Developing alternative energy systems (the IPP programme, local government procurement, and also enabling alternative service delivery through cooperatively owned micro-grids that light up communities and give them a stake in the means of energy production), reconstructing our cities (a huge topic, involving, firstly, increasing the capacity of municipalities to spend the grants and transfers they receive, upgrade informal settlements, improve urban management; and clearly a recovery strategies for the affected urban centres in KZN and parts of Gauteng) and fixing mass transport systems.
Recognizing that democracy does not start and end at the ballot box. And the means of production do not start and end at the factory door. The apparatus of democracy - the state - is defined as including the people. “We the people” at the national level, and in the Municipal Systems Act “the political, administration and community”. This is in recognition that the states role of creating and mediating public value is not only about “good institutions”. Similarly, production includes cultural production, informal production, the lending of knowledge, and the sharing of time. We, the people, have a role to play - development is greater than the relationships and patterns of productive forces, and the (often weak and ineffective) mediation thereof of the state. Many of us already “do our bit” - in direct “black tax” and “white guilt charity”. But it goes beyond this - we need active citizenry - “civic Saturdays” (literally, or equivalently), and political leaders who will enable that or at the very least get out of our way. This includes, embarking on acts of social change, as a daily practice - working on your own prejudices, widening your social circles, combatting practices of exclusion in your workplace, and It’s time for us to escape escapism, and become active:
Join your Community Action Network, or start one in your community
Utilise these In Common guidelines for opening up politics at a local level
Movement grows from there - my hope is that it will be collectives of movements, autonomous, sparked in places of rebuilding, supported by state stabilisation, and injections of redistributive and multiplicative financial flows.

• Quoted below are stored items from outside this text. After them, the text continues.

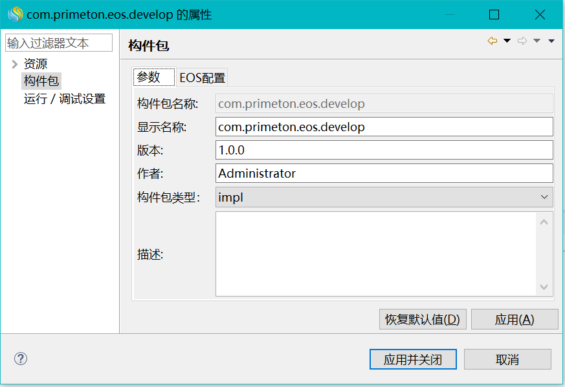Click the 版本 input field
The width and height of the screenshot is (565, 387).
pos(384,150)
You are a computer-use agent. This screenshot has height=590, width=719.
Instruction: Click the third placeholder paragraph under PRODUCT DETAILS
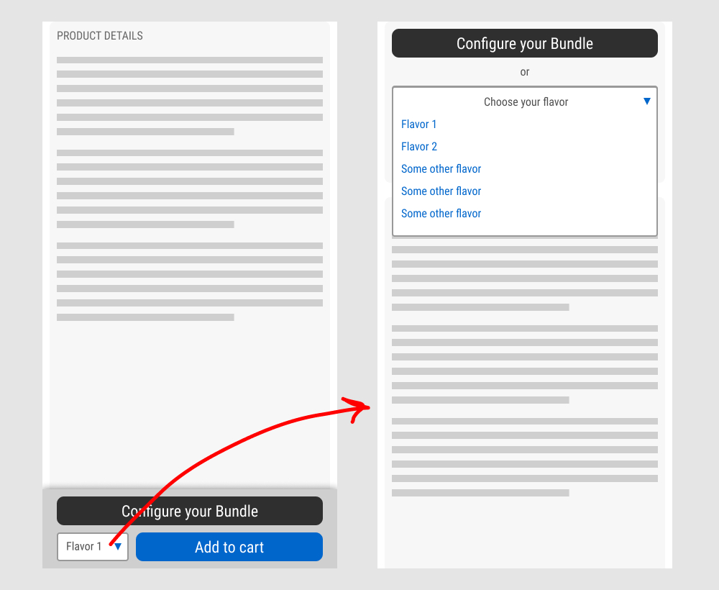[189, 281]
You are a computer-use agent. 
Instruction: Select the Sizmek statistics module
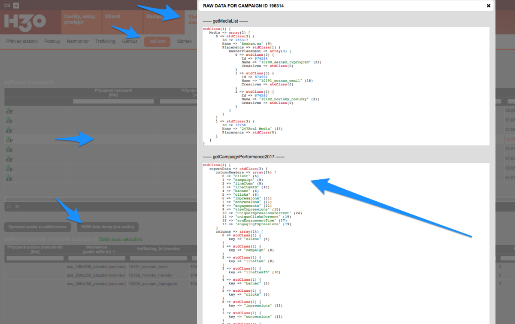[x=185, y=41]
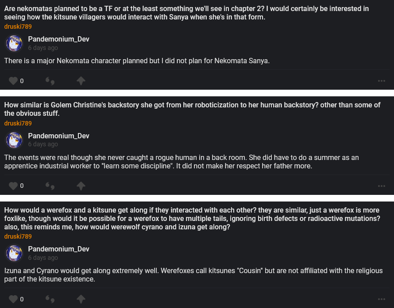Share the Izuna and Cyrano answer

(81, 299)
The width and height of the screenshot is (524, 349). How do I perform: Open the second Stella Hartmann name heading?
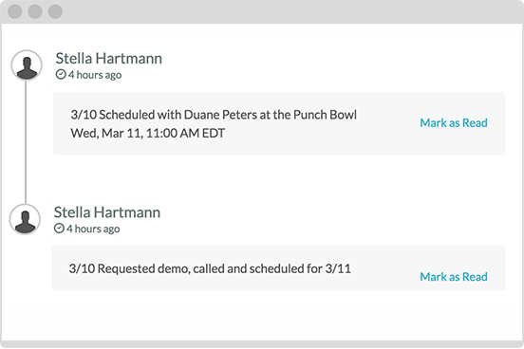point(107,212)
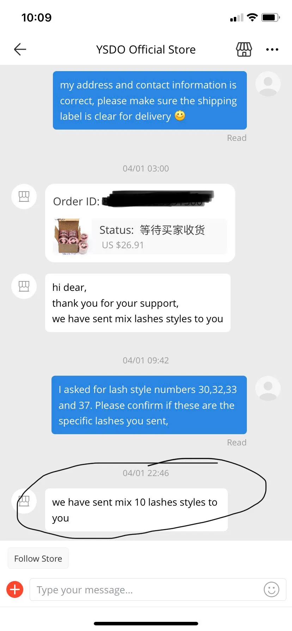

And, in the end, call no other place home.
Do not politicise sadness. Centralise reflection. As always, we will find that we have “
meer ingemeen” (more in common/more in community)
than we believed.
*I am also not offering an economic analysis of the impacts of the past few days - of those I am sure there will be many. There is no doubt that the impacts are deep, and lasting, and will reach far beyond the affected towns into the national economy as supply chains are hurt, and constraints to growth and investment further triggered. I also believe that recovery and inclusion necessitate investment and growth - but the right kinds of growth - growth in fixing transport systems, fixing our cities, creating new & green energy, inclusive agriculture, etc.
Brill, penetrating, wise. Thanks, Jodi.